While this may not seem like a “practical” mode of dehydration for most today, keep in mind that a rock bed under your cooking fire does draw in and release heat. When our cooking fires have to be hot, we line our hearth with stones before we start building the fire. We stop feeding the fire 2 hours before we have to quit cooking, and the hot rocks give off enough heat to “coast” us to the end. And do be careful. We have put our day long fire out, drenching it with buckets of water, only to have it ignite with a little bit of dry grass 3 hours later.

Steam Baking

Famous along the Northeastern coastal areas are the New England clam bakes. Considered a perfect way to steam shellfish, these clambakes not only prove themselves culinary wise but also in practicality. Today a smorgasbord of foods, usually including lobsters, crabs, clams, corn, potatoes, and onions, can all be cooked together in one action without any cooking containers (such as in any other circumstance where many pots and pans, plus stovetops and ovens would be used to accomplish such a varied meal). Accomplished today with or without a pit, a bed of rocks were heated by fires built on them. When the fires died down, seaweed was gathered and generously layered on the hot stones. The food was placed on next, with or without anymore seaweed for moisture and flavor. Today, many use a plastic tarp to cover the mound of food (many use clear purposely to view the food although the moisture may burr details), anchored in at the sides with rocks and logs as the tarp swells with steam. Presumably, before plastic was used, coverings made of the usual materials of the culture (whether Native or colonial) were used and covered with earth to create a more air-tight seal to trap the steam.

◆ Recorded information:
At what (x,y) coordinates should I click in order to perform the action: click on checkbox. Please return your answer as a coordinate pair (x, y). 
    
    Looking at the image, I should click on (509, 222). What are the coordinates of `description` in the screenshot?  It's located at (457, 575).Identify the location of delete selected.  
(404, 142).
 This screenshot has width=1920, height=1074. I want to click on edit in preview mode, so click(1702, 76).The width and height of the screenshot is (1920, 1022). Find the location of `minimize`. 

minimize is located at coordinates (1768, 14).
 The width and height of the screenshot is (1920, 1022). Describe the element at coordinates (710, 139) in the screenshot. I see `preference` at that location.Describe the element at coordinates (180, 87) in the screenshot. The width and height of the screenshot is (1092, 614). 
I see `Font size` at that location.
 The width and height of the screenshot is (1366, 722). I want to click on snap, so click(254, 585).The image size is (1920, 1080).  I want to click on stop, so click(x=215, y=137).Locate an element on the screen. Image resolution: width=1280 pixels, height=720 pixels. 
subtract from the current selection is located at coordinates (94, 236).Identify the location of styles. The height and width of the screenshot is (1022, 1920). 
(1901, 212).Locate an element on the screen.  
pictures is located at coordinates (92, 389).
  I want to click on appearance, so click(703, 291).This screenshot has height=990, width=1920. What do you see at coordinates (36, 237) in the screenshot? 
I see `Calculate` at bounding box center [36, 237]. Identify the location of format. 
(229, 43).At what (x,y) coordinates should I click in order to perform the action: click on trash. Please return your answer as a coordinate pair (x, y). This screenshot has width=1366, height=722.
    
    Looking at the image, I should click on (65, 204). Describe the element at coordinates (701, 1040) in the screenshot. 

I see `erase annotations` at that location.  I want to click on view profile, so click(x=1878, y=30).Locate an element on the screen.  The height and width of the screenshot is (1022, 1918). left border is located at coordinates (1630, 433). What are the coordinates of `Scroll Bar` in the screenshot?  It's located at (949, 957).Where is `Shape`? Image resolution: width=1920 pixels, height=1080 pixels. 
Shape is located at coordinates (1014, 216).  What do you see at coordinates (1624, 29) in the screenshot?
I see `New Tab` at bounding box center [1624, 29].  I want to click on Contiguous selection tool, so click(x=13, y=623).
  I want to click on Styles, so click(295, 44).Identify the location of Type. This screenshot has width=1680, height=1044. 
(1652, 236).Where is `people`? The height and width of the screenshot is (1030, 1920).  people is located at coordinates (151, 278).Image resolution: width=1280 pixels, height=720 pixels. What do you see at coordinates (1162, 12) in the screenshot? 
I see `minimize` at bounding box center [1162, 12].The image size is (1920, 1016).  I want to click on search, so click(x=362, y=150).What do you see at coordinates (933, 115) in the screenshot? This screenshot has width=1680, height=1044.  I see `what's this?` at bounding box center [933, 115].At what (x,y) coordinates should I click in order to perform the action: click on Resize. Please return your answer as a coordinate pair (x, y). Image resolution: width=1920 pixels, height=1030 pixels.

◆ What to produce: Rewrite the text on cooking with heated rocks from "While this may" to "3 hours later.", putting "fire pit" in place of "hearth".

◆ Exercise output:
While this may not seem like a “practical” mode of dehydration for most today, keep in mind that a rock bed under your cooking fire does draw in and release heat. When our cooking fires have to be hot, we line our fire pit with stones before we start building the fire. We stop feeding the fire 2 hours before we have to quit cooking, and the hot rocks give off enough heat to “coast” us to the end. And do be careful. We have put our day long fire out, drenching it with buckets of water, only to have it ignite with a little bit of dry grass 3 hours later.